Ce qu'il faut retenir
- Quatre hommes jugés pour escroquerie, abus de biens sociaux et blanchiment à Caen.
- Un maçon, principal instigateur, aurait monté huit sociétés écrans.
- Le préjudice s’élève à plus de 700 000 €, obtenu via des chèques en bois et un système d’affacturage frauduleux.
- La décision du tribunal est attendue pour le 12 mai 2026.
Selon Ouest France, l’enquête révèle un montage complexe orchestré par un maçon de profession. Celui-ci aurait créé huit sociétés, dont certaines n’avaient d’autre vocation que de servir de façade à des opérations financières frauduleuses. L’objectif : encaisser des chèques sans provision, un stratagème classique mais particulièrement lucratif lorsqu’il est répété sur une grande échelle.
Les faits remontent à plusieurs années, période durant laquelle les prévenus ont exploité les failles du système d’affacturage. Cette technique permet à une entreprise de céder ses créances à un tiers, qui les encaisse avant d’être réglé par le débiteur. Dans ce cas précis, les sociétés écrans remettaient des chèques en bois aux factorings, lesquels avançaient les fonds avant de se rendre compte de l’absence de provision. Le préjudice, évalué à plus de 700 000 €, a été subi par plusieurs victimes, principalement des établissements financiers et des partenaires commerciaux.
Parmi les quatre accusés, trois autres individus sont impliqués dans ce dossier. Leurs rôles respectifs n’ont pas été détaillés, mais l’enquête a permis d’établir qu’ils avaient tous participé activement à la mise en œuvre du système. Les charges retenues contre eux incluent non seulement l’escroquerie, mais aussi l’abus de biens sociaux, une infraction qui vise à sanctionner l’utilisation frauduleuse des ressources d’une société au détriment de ses associés ou créanciers.
Les débats devant le tribunal correctionnel de Caen ont débuté ce mardi 5 mai. Les avocats de la défense ont plaidé en faveur de leurs clients, évoquant parfois des difficultés financières personnelles ou des pressions extérieures. Les procureurs, en revanche, ont insisté sur la préméditation et la gravité des faits. « Ce montage avait tout d’un business organisé, avec une recherche systématique des failles pour en tirer profit », a souligné l’un des magistrats lors des échanges.
Cette affaire rappelle l’importance des contrôles dans les transactions financières, surtout lorsqu’elles impliquent des sociétés nouvellement créées. Les factorings, souvent en première ligne face à ce type de fraude, ont d’ailleurs renforcé leurs procédures de vérification ces dernières années.
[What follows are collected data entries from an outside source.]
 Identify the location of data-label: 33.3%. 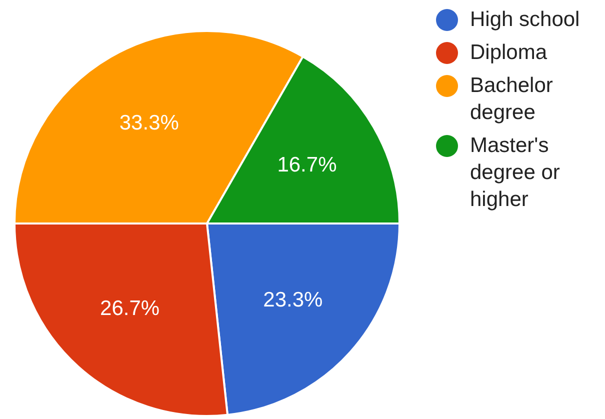
(149, 122).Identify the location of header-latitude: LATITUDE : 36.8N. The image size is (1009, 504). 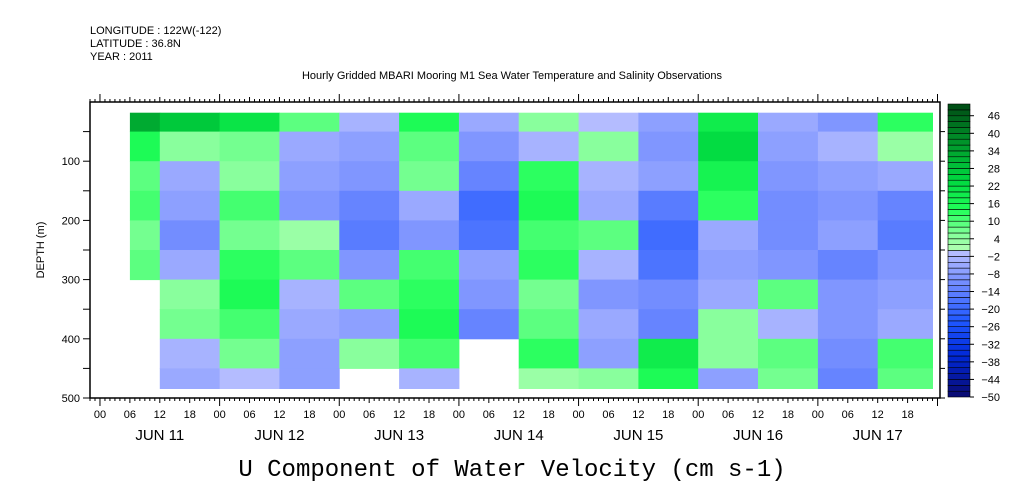
(136, 44).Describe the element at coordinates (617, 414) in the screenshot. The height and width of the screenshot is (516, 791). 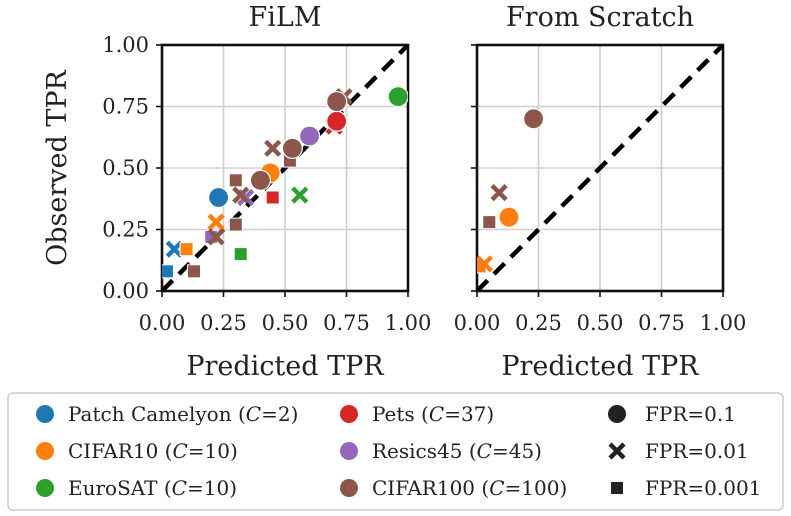
I see `legend-shape-circle-icon` at that location. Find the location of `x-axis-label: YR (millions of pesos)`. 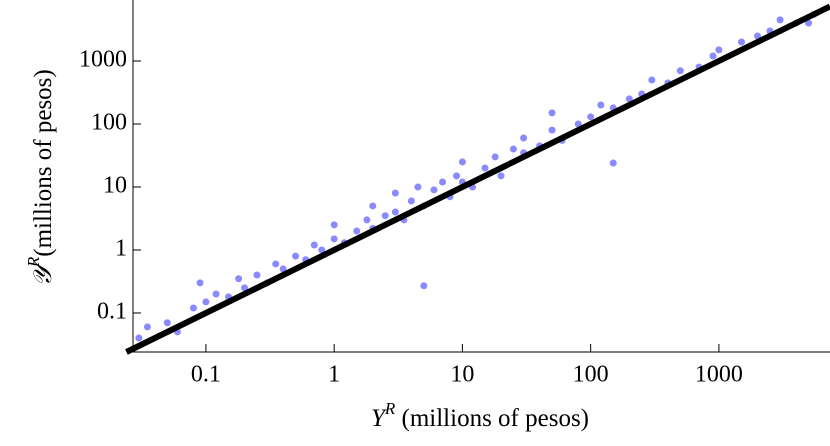

x-axis-label: YR (millions of pesos) is located at coordinates (480, 416).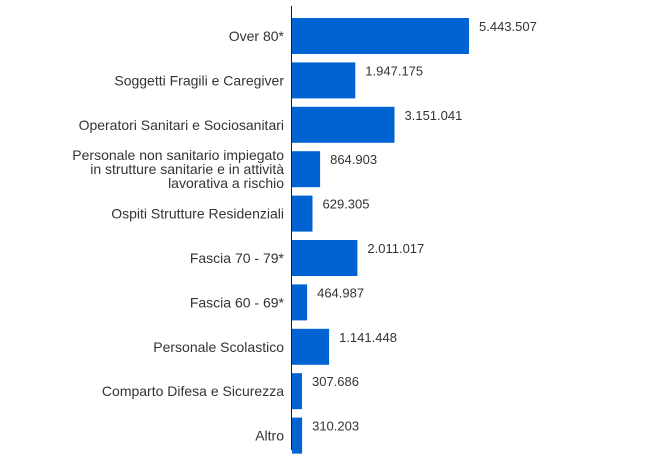 Image resolution: width=658 pixels, height=465 pixels. Describe the element at coordinates (340, 292) in the screenshot. I see `value-label-6: 464.987` at that location.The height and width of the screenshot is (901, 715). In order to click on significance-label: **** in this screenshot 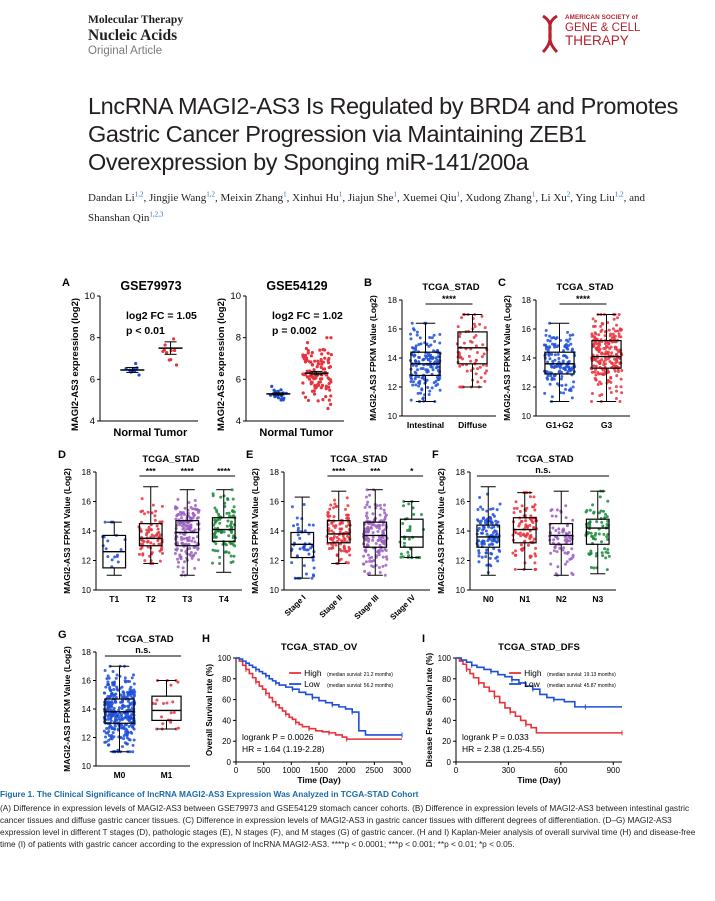, I will do `click(339, 471)`.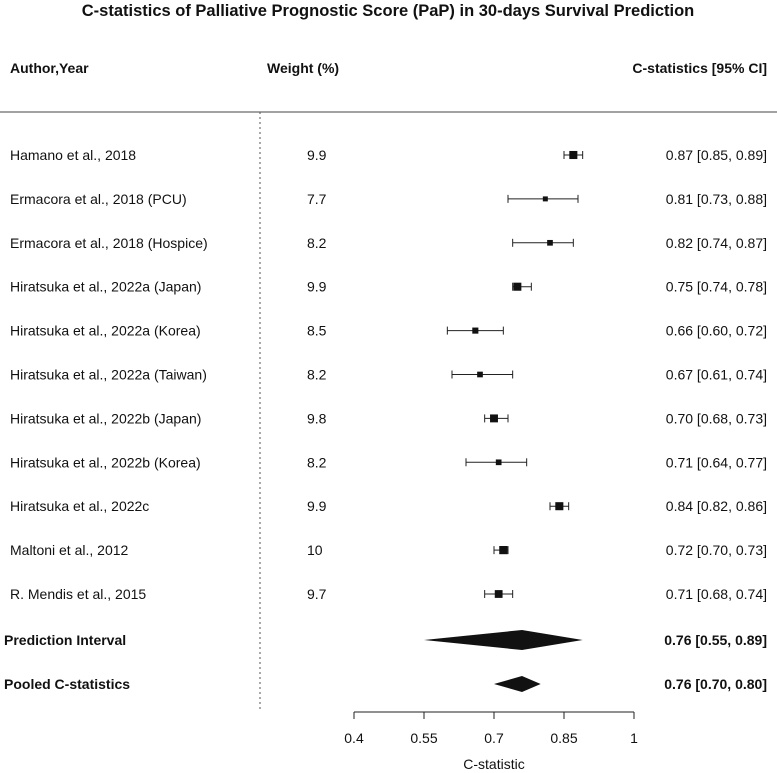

Reste à savoir si ce jugement servira de dissuasion pour d’éventuels autres réseaux tentés par ce genre de montages.
Dans un système d’affacturage classique, une entreprise cède ses créances à un factor (une société spécialisée) qui lui avance une partie de la somme. Le factor se charge ensuite de récupérer le paiement auprès du client. Dans un montage frauduleux comme celui révélé à Caen, les sociétés écrans utilisaient des chèques sans provision. Une fois le chèque encaissé par le factor, celui-ci tentait de se faire payer par la société émettrice, mais celle-ci n’avait pas les fonds nécessaires. Le factor se retrouvait alors avec une créance impayée, tandis que les fraudeurs avaient déjà empoché l’argent.